E = Emission rate of PM, kg/Mg (lb/ton) of coke burn-off.

cs = Concentration of PM, g/dscm (gr/dscf).

Qsd = Volumetric flow rate of effluent gas, dscm/hr (dscf/hr).

Rc = Coke burn-off rate, Mg/hr (ton/hr) coke.

K = Conversion factor, 1,000 g/kg (7,000 gr/lb).

(2) Method 5B or 5F is to be used to determine particulate matter emissions and associated moisture content from affected facilities without wet FGD systems; only Method 5B is to be used after wet FGD systems. The sampling time for each run shall be at least 60 minutes and the sampling rate shall be at least 0.015 dscm/min (0.53 dscf/min), except that shorter sampling times may be approved by the Administrator when process variables or other factors preclude sampling for at least 60 minutes.
(3) The coke burn-off rate (Rc) shall be computed for each run using the following equation:

Rc = K1Qr (%CO2 + %CO) + K2Qa-K3Qr (%CO/2 + %CO2 + %O2) + K3Qoxy (%Ooxy)

Where:

Rc = Coke burn-off rate, kilograms per hour (kg/hr) (lb/hr).

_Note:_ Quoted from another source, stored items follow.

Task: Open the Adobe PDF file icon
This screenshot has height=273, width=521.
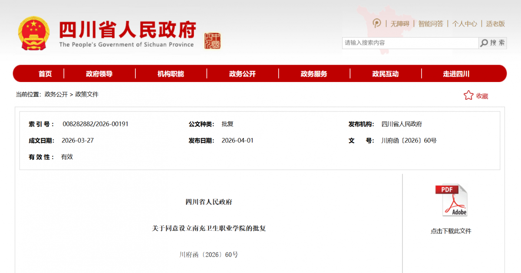Action: 451,201

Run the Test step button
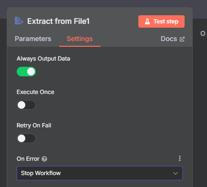pos(161,21)
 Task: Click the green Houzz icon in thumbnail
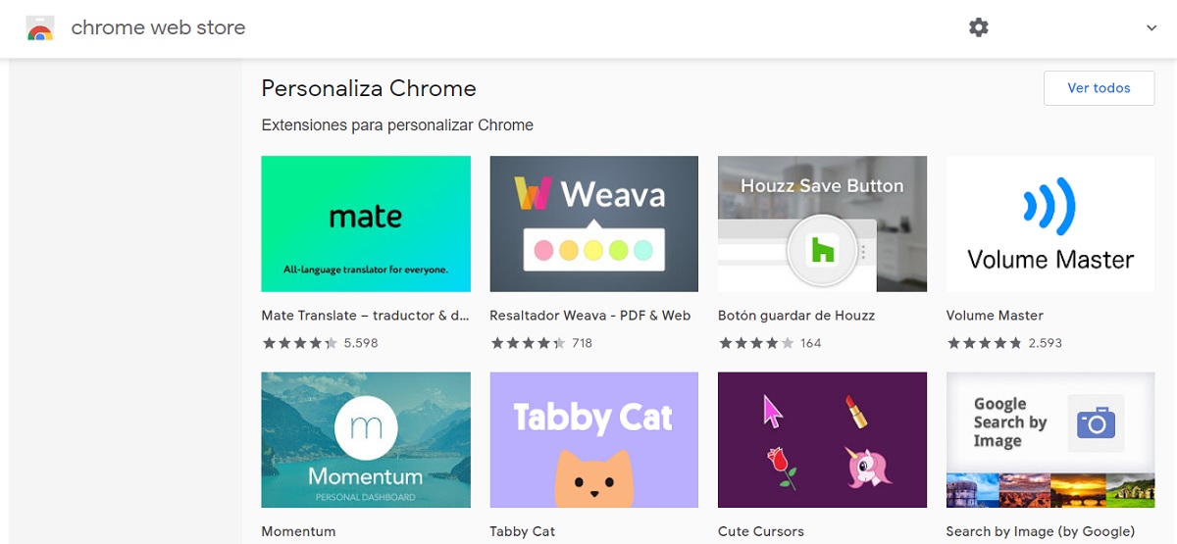click(x=821, y=252)
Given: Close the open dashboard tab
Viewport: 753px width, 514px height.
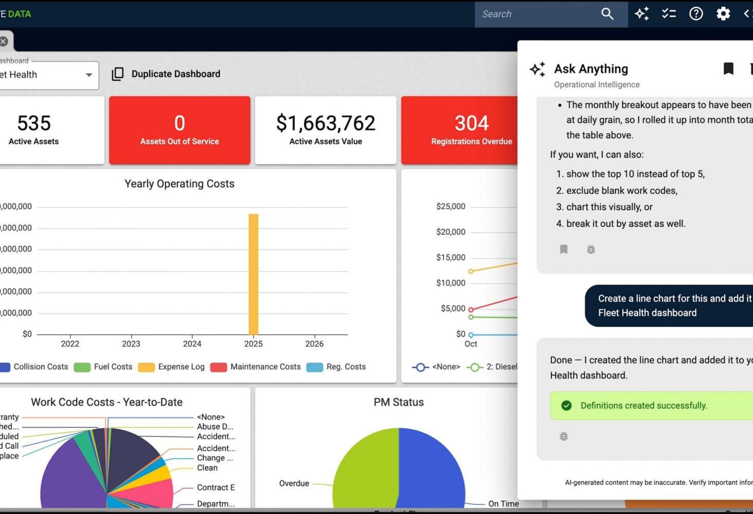Looking at the screenshot, I should [x=4, y=41].
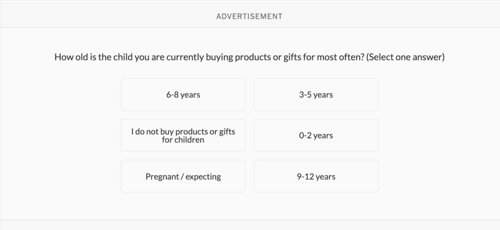
Task: Click the survey question text
Action: pos(249,57)
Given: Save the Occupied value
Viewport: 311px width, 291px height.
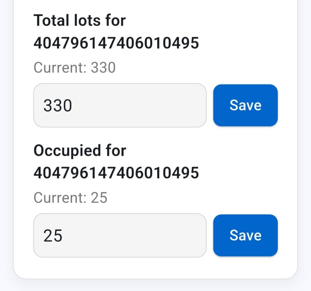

Qr = Volumetric flow rate of exhaust gas from fluid catalytic cracking unit regenerator before entering the emission control system, dscm/min (dscf/min).

Qa = Volumetric flow rate of air to fluid catalytic cracking unit regenerator, as determined from the fluid catalytic cracking unit control room instrumentation, dscm/min (dscf/min).

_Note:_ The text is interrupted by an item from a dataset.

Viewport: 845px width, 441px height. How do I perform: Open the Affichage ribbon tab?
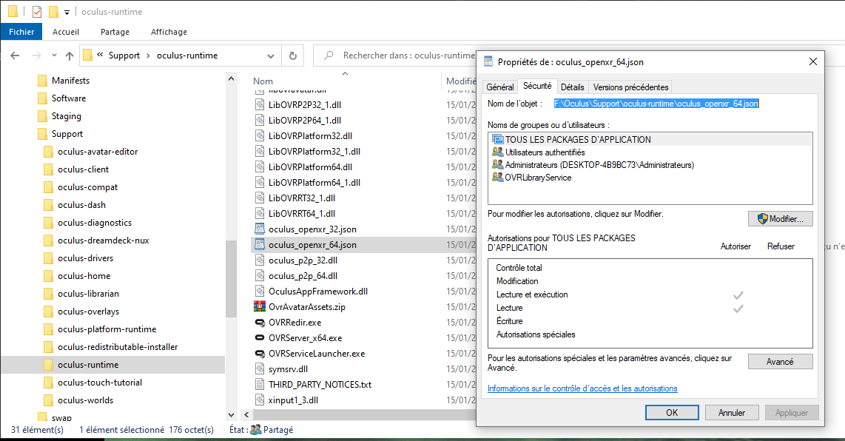169,32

Qoxy = Volumetric flow rate of O2 enriched air to fluid catalytic cracking unit regenerator, as determined from the fluid catalytic cracking unit control room instrumentation, dscm/min (dscf/min).

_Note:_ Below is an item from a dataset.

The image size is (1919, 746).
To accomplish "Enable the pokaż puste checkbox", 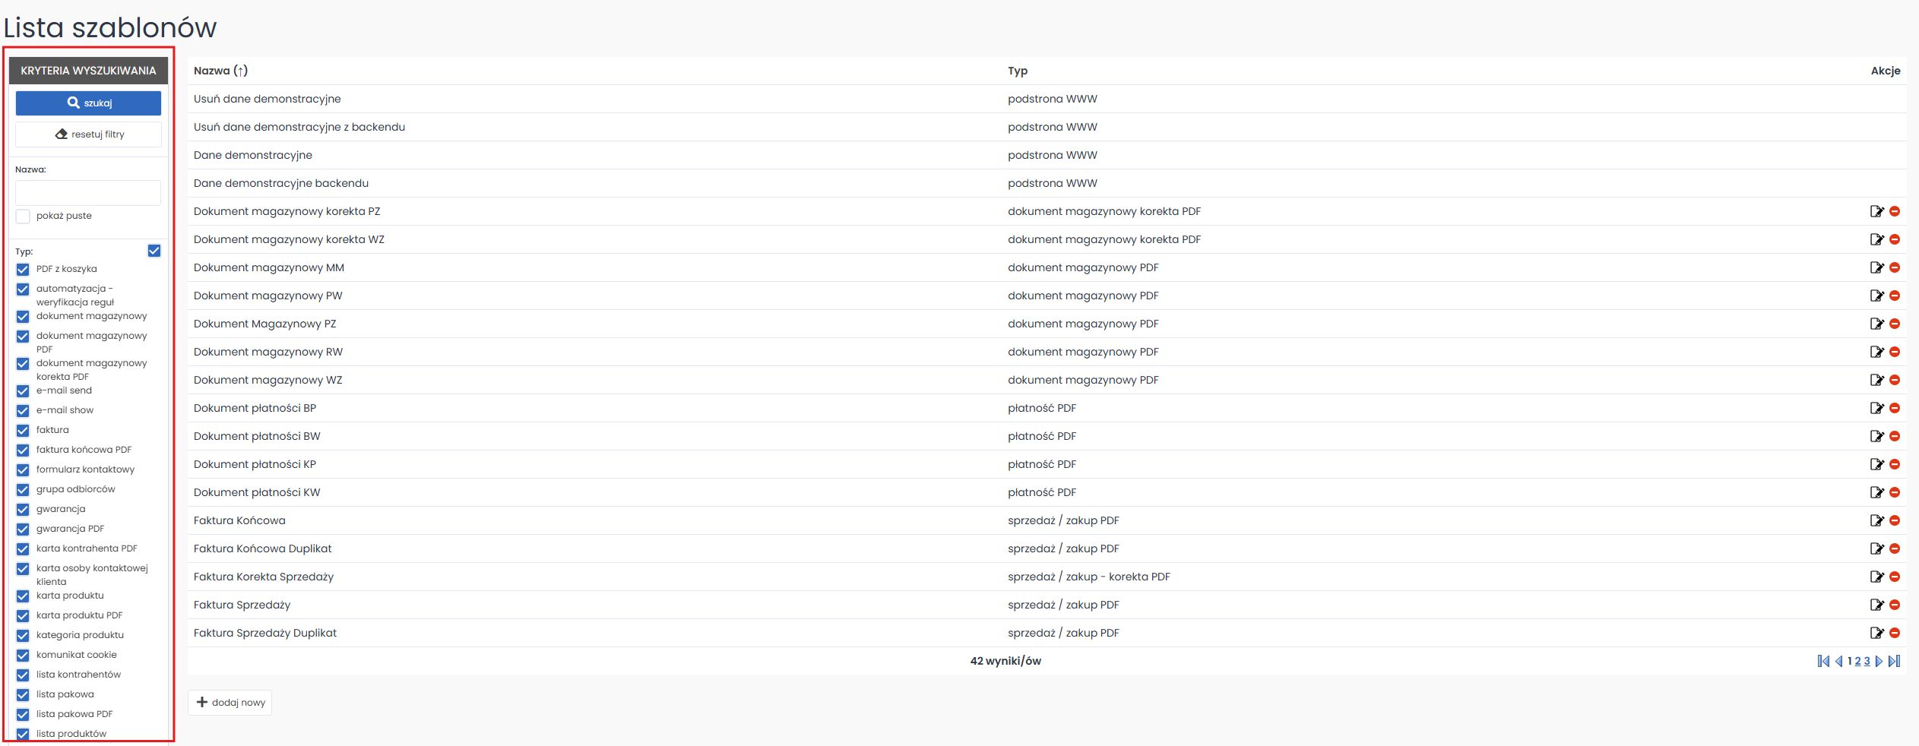I will pos(23,217).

%CO2 = Carbon dioxide concentration in fluid catalytic cracking unit regenerator exhaust, percent by volume (dry basis).

%CO = CO concentration in FCCU regenerator exhaust, percent by volume (dry basis).

%O2 = O2 concentration in fluid catalytic cracking unit regenerator exhaust, percent by volume (dry basis).

%Ooxy = O2 concentration in O2 enriched air stream inlet to the fluid catalytic cracking unit regenerator, percent by volume (dry basis).

K1 = Material balance and conversion factor, 0.2982 (kg-min)/(hr-dscm-%) [0.0186 (lb-min)/(hr-dscf-%)].

K2 = Material balance and conversion factor, 2.088 (kg-min)/(hr-dscm) [0.1303 (lb-min)/(hr-dscf)].

K3 = Material balance and conversion factor, 0.0994 (kg-min)/(hr-dscm-%) [0.00624 (lb-min)/(hr-dscf-%)].

(i) Method 2 shall be used to determine the volumetric flow rate (Qr).
(ii) The emission correction factor, integrated sampling and analysis procedure of Method 3B shall be used to determine CO2, CO, and O2 concentrations.
(4) Method 9 and the procedures of § 60.11 shall be used to determine opacity.
(c) If auxiliary liquid or solid fossil-fuels are burned in an incinerator-waste heat boiler, the owner or operator shall determine the emission rate of PM permitted in § 60.102(b) as follows:
(1) The allowable emission rate (Es) of PM shall be computed for each run using the following equation:

Es = F + A (H/Rc)

Where:

Es = Emission rate of PM allowed, kg/Mg (lb/ton) of coke burn-off in catalyst regenerator.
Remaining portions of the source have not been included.